▶ [Text passage]
○ ○ ○
Spring Forward, March!
> Chronik 'ner Fortpflanzung >

^ Casing genitive with the contraction ^ of an indefinite article is a cinch.
North Atlantic east- coasters are only four hours behind their oceanic correlates, having slipped an hour into the future two weeks prior to the March forward on this 25th, during which time some Euros will no doubt have dREaMs...

...of being late.


You do not lose that hour forever, though...
Stalinallee/Pettenkoferstr. 1950

Frankfurter Allee/Pettenkoferstr. 2012
...unless you're a wage slave, in which case you get it back amidst the darkened days of holiday tedium.

Who knows what seven months' interest on sixty minutes means to the bigass bossman.

(they get the big money for having somebody else figure all that out)

Time is money, after all, so there's gotta be some way to short it, to profit off it coming and going, its waxing and waning.

Let's hear it for th' North'rn Hem'sphere!

Speakin' o' 'Wich, over here in a zone yet an hour later than all that:

Philip of Remnant Hohenzollern Fame advocates swapping the much maligned Federal President with a Prussian King. There's an English summary of that here, which is pretty lame, actually. The choicest quotes come directly from this German interview, so I'll do the honors for those who care (with my snide remarks in red):

On whether the Office of the Federal President is adequate for the responsibilities of the position, or not:
"During the World Cup so much simple national consciousness surfaced, smug intellectuals didn't understand their country anymore. This emotional field is one that a royal family can play on. They don't have to come up with a policy. It touches hearts that they're there."
Makes me wonder why their mere existence is not enough.
○ ○ ○
▶ [Data lines]

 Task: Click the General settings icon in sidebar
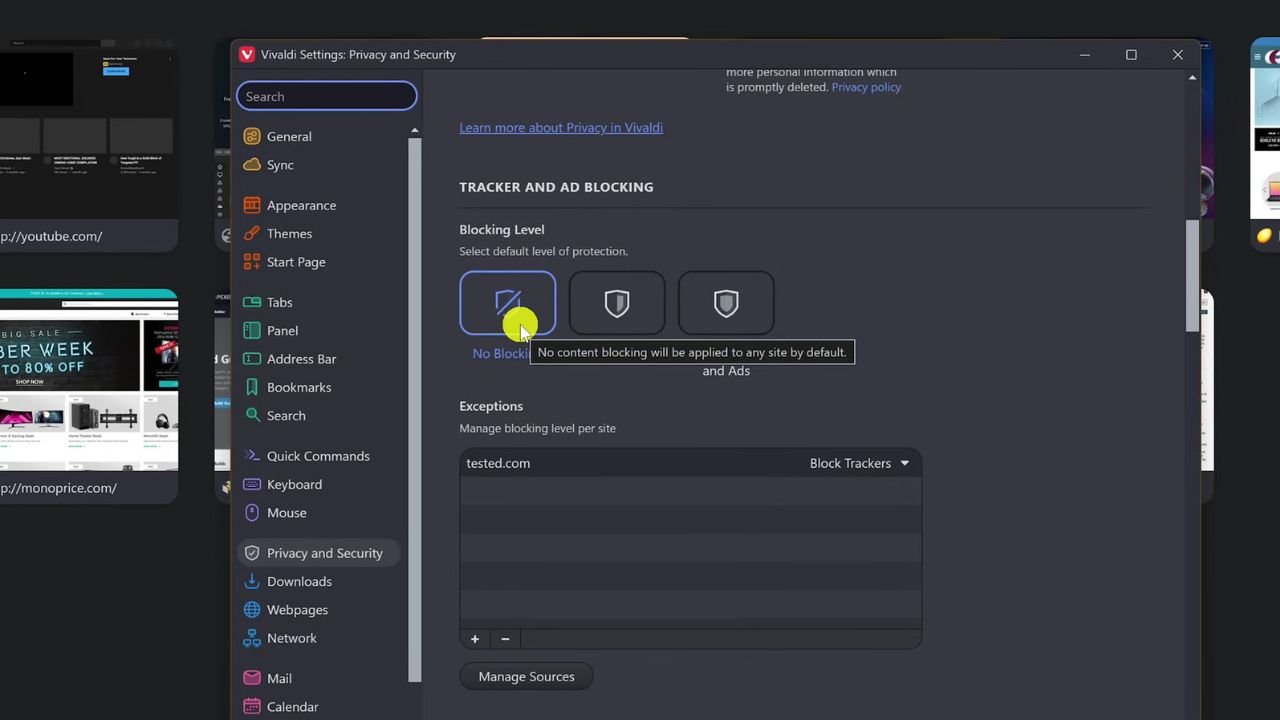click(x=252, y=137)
○ ○ ○
▶ [Short exercise] Transcribe from the post on the spring time change the passage between "Spring Forward, March!" and "of holiday tedium.", inclusive.

▶ [Finished task]
Spring Forward, March!
> Chronik 'ner Fortpflanzung >

^ Casing genitive with the contraction ^ of an indefinite article is a cinch.
North Atlantic east- coasters are only four hours behind their oceanic correlates, having slipped an hour into the future two weeks prior to the March forward on this 25th, during which time some Euros will no doubt have dREaMs...

...of being late.


You do not lose that hour forever, though...
Stalinallee/Pettenkoferstr. 1950

Frankfurter Allee/Pettenkoferstr. 2012
...unless you're a wage slave, in which case you get it back amidst the darkened days of holiday tedium.